Block SSH Attacks

Periodically one of my servers gets hit by SSH brute force attacks, and I finally got tired of manually dealing with it.

Previously I would go through the following flow;

  • Get a notification that my server load was increasing
  • Log into the sever
  • Check/confirm that it was the usual issue, by looking at the logs
  • Check where the offending IP address is originating from.
  • Add an iptables rule to block the offending IP address iptables -I INPUT -s <OFFENDING_IP> -j DROP
  • Watch as the load returned to normal

So after a little research, with the goal of not wanting anything fancy or crazy to install and/or setup. I decided to go with a few more iptable rules to try and mitigate the issue, as per Rainer Wichmann.

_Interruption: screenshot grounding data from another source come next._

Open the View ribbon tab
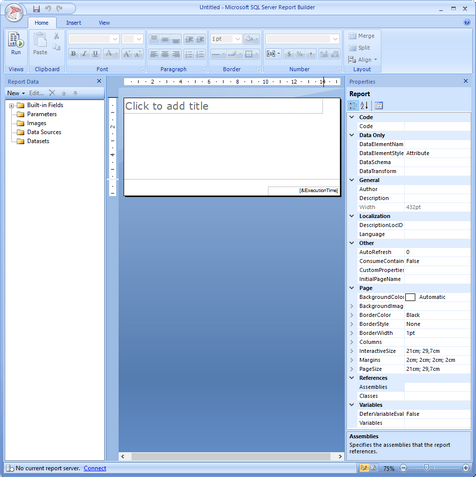This screenshot has width=476, height=477. click(104, 23)
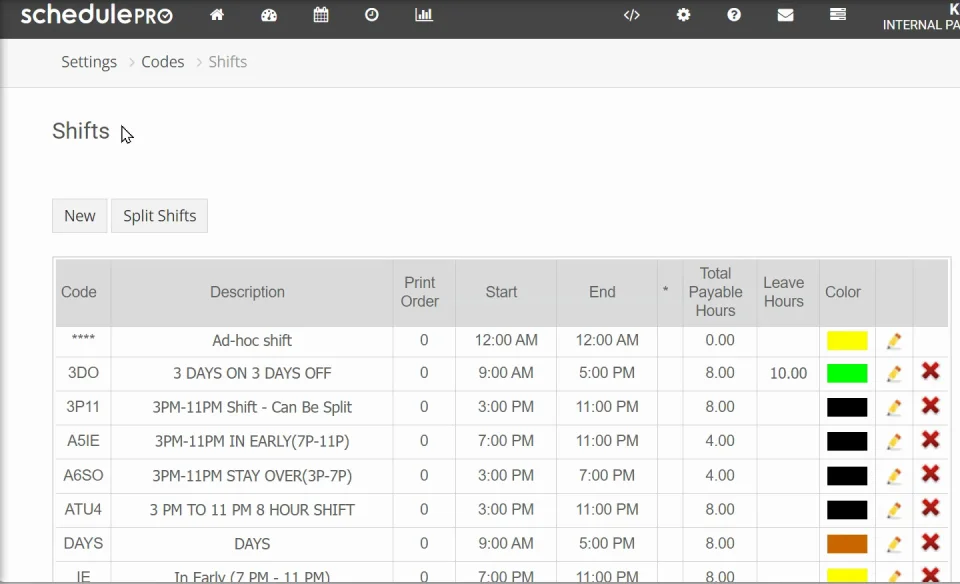
Task: Open the Messages envelope icon
Action: point(786,15)
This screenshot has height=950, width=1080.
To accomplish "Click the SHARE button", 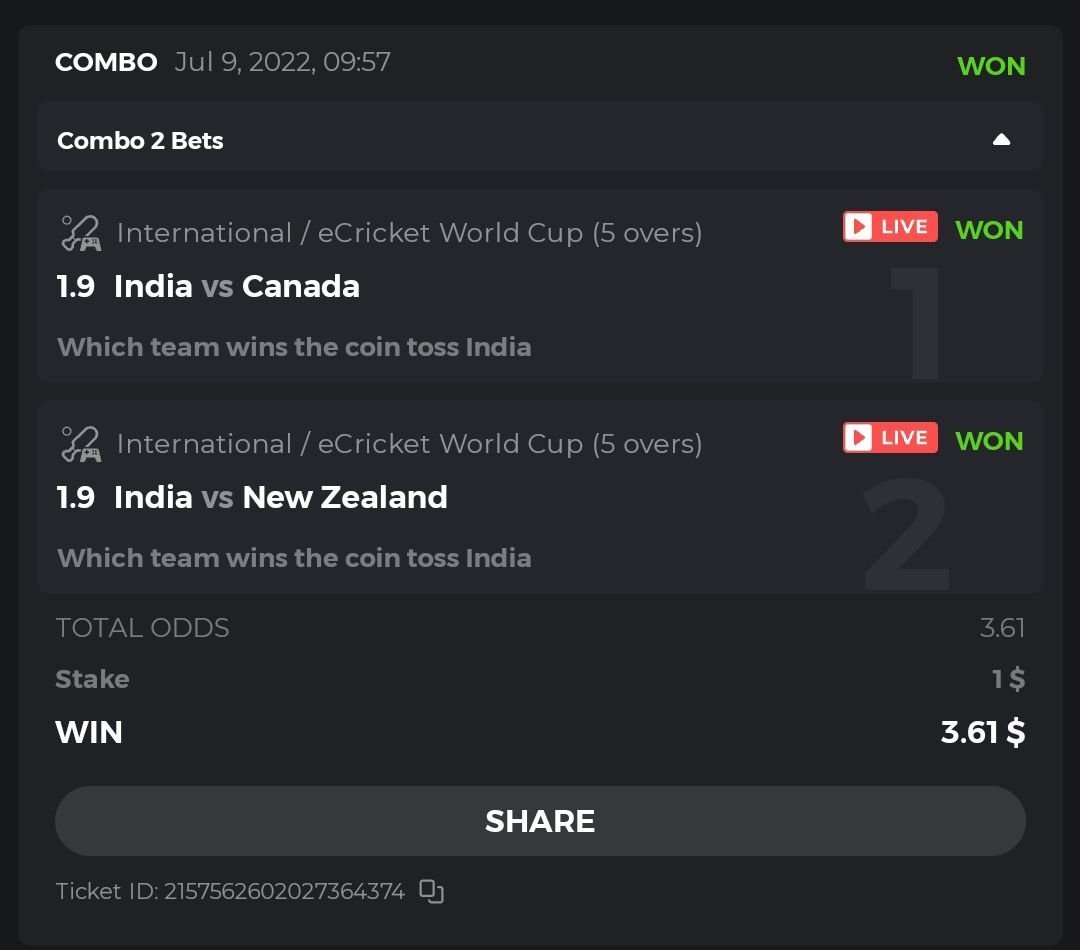I will [x=540, y=821].
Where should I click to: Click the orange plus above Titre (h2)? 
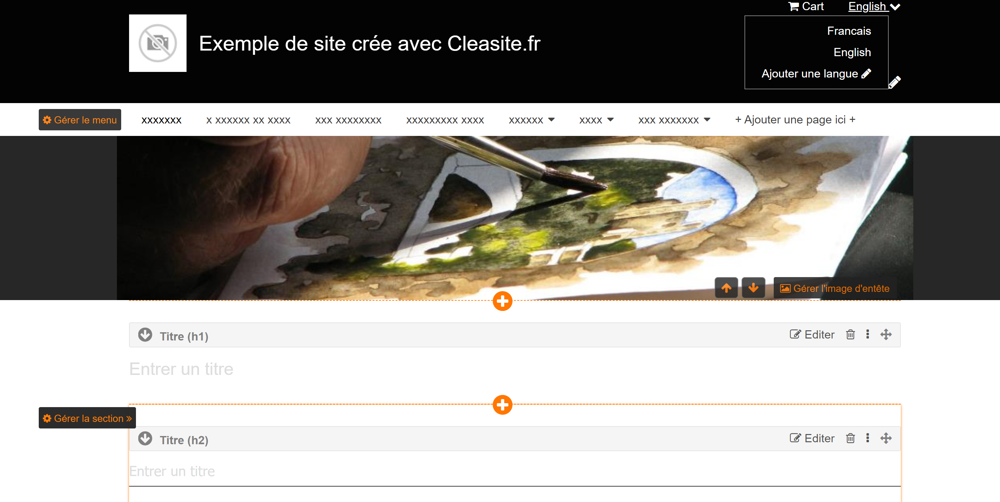click(503, 404)
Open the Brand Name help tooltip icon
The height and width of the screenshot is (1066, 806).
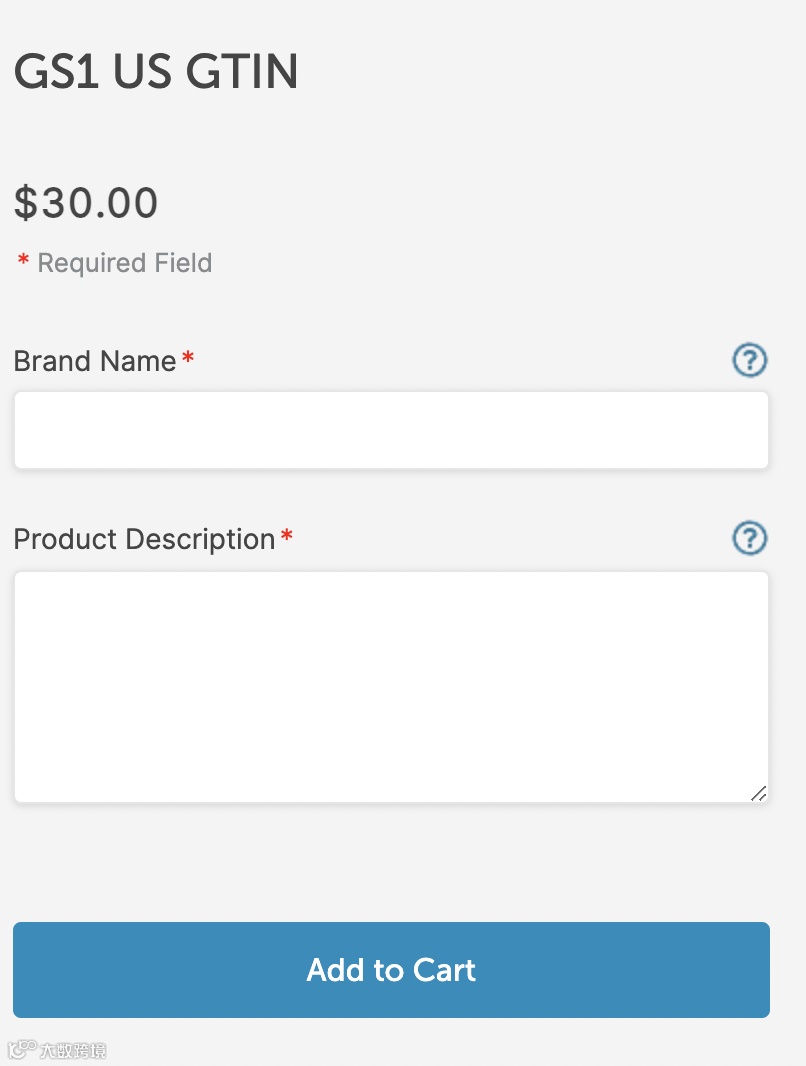[x=749, y=360]
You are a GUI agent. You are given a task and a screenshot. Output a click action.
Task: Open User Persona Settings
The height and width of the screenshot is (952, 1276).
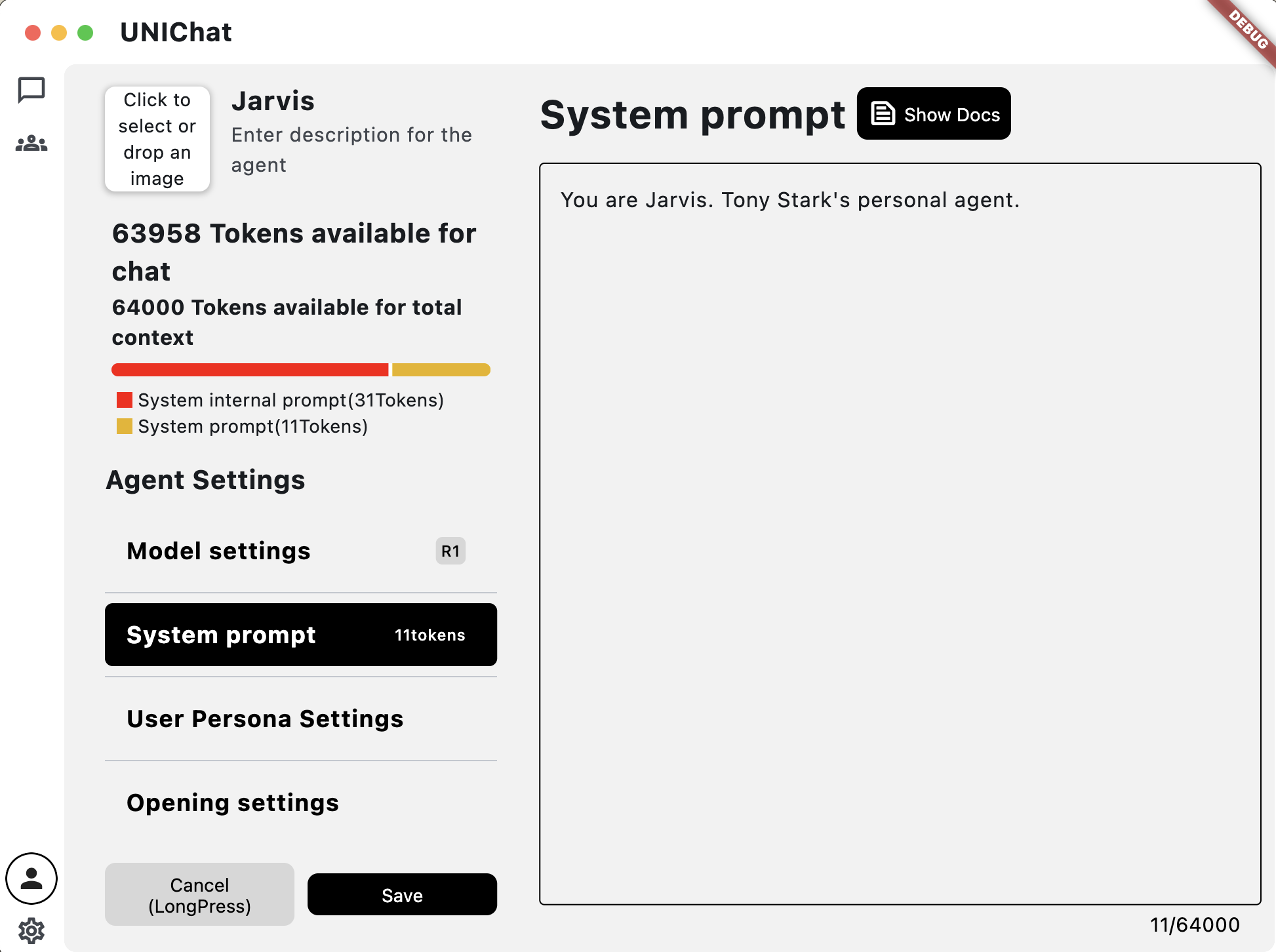point(265,719)
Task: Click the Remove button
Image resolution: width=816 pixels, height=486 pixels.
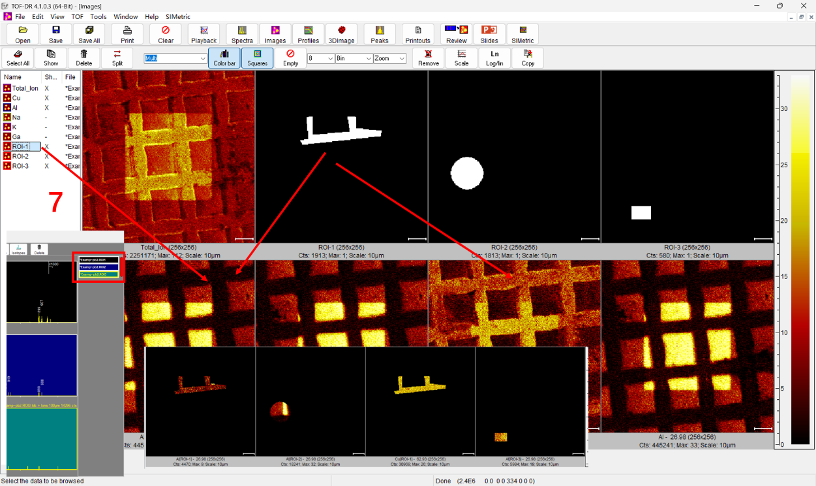Action: [x=428, y=57]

It is an old posting, but looks exactly like the kind of rules I’m looking for;

iptables -A INPUT -p tcp --dport 22 -m state --state NEW -m recent --set \
--name SSH -j ACCEPT
iptables -A INPUT -p tcp --dport 22 -m recent --update --seconds 60 --hitcount 4 \
--rttl --name SSH -j LOG --log-prefix "SSH_brute_force "
iptables -A INPUT -p tcp --dport 22 -m recent --update --seconds 60 --hitcount 4 \
--rttl --name SSH -j DROP

There is also a whitelisting option, but seeing that I have a dynamic IP address, I didn’t see that as being exactly helpful.